### WHAT IS EXPECTED
From the first record through the last, copy each one exactly.
STORED DATA below:
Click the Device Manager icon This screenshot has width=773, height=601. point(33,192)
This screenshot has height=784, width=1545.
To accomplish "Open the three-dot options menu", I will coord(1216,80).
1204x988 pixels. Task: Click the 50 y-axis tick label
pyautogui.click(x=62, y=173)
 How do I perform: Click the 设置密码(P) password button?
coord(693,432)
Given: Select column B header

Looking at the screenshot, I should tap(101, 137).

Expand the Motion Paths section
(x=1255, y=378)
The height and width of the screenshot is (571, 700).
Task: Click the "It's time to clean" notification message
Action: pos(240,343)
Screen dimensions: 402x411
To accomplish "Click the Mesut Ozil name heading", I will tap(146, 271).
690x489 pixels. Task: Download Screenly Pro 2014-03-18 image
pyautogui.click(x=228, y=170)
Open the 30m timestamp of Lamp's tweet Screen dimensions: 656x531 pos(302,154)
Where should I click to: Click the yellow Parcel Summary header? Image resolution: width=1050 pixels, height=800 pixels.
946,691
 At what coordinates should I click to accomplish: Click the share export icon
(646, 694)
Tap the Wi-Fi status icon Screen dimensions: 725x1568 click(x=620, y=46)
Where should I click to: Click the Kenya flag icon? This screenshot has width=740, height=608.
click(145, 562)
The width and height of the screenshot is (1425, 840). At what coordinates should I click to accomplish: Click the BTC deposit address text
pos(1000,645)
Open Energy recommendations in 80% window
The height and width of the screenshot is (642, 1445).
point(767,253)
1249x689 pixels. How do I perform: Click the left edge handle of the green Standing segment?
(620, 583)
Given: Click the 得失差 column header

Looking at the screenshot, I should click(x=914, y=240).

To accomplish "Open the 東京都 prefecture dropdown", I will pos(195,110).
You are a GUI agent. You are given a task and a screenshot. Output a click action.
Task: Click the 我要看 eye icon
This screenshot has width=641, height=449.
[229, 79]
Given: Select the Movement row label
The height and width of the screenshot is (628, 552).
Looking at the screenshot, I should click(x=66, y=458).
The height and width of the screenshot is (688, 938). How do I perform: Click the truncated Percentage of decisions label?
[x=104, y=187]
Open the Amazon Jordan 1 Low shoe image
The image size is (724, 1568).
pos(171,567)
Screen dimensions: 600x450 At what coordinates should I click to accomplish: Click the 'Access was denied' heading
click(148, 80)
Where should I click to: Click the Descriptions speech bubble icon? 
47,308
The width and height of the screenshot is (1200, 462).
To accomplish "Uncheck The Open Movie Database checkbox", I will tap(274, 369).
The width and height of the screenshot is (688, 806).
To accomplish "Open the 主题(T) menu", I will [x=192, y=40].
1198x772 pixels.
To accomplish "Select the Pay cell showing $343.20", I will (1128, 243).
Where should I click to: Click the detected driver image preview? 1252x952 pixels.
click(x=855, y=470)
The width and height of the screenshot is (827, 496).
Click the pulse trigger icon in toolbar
End of STORED DATA.
### RESPONSE TO THIS EXERCISE
Click the Device Manager icon This screenshot has width=773, height=601. point(33,192)
This screenshot has height=784, width=1545.
To accomplish "Open the three-dot options menu", I will coord(1216,80).
1204x988 pixels. Task: Click the 50 y-axis tick label
pyautogui.click(x=62, y=173)
 How do I perform: Click the 设置密码(P) password button?
coord(693,432)
Given: Select column B header

Looking at the screenshot, I should tap(101, 137).

Expand the Motion Paths section
(x=1255, y=378)
The height and width of the screenshot is (571, 700).
Task: Click the "It's time to clean" notification message
Action: pos(240,343)
Screen dimensions: 402x411
To accomplish "Click the Mesut Ozil name heading", I will tap(146, 271).
690x489 pixels. Task: Download Screenly Pro 2014-03-18 image
pyautogui.click(x=228, y=170)
Open the 30m timestamp of Lamp's tweet Screen dimensions: 656x531 pos(302,154)
Where should I click to: Click the yellow Parcel Summary header? Image resolution: width=1050 pixels, height=800 pixels.
946,691
 At what coordinates should I click to accomplish: Click the share export icon
(646, 694)
Tap the Wi-Fi status icon Screen dimensions: 725x1568 click(x=620, y=46)
Where should I click to: Click the Kenya flag icon? This screenshot has width=740, height=608.
click(145, 562)
The width and height of the screenshot is (1425, 840). At what coordinates should I click to accomplish: Click the BTC deposit address text
pos(1000,645)
Open Energy recommendations in 80% window
The height and width of the screenshot is (642, 1445).
point(767,253)
1249x689 pixels. How do I perform: Click the left edge handle of the green Standing segment?
(620, 583)
Given: Click the 得失差 column header

Looking at the screenshot, I should click(x=914, y=240).

To accomplish "Open the 東京都 prefecture dropdown", I will pos(195,110).
You are a GUI agent. You are given a task and a screenshot. Output a click action.
Task: Click the 我要看 eye icon
This screenshot has width=641, height=449.
[229, 79]
Given: Select the Movement row label
The height and width of the screenshot is (628, 552).
Looking at the screenshot, I should click(x=66, y=458).
The height and width of the screenshot is (688, 938). How do I perform: Click the truncated Percentage of decisions label?
[x=104, y=187]
Open the Amazon Jordan 1 Low shoe image
The image size is (724, 1568).
pos(171,567)
Screen dimensions: 600x450 At what coordinates should I click to accomplish: Click the 'Access was denied' heading
click(148, 80)
Where should I click to: Click the Descriptions speech bubble icon? 
47,308
The width and height of the screenshot is (1200, 462).
To accomplish "Uncheck The Open Movie Database checkbox", I will tap(274, 369).
The width and height of the screenshot is (688, 806).
To accomplish "Open the 主题(T) menu", I will [x=192, y=40].
1198x772 pixels.
To accomplish "Select the Pay cell showing $343.20", I will (1128, 243).
Where should I click to: Click the detected driver image preview? 1252x952 pixels.
click(x=855, y=470)
The width and height of the screenshot is (827, 496).
Click the pulse trigger icon in toolbar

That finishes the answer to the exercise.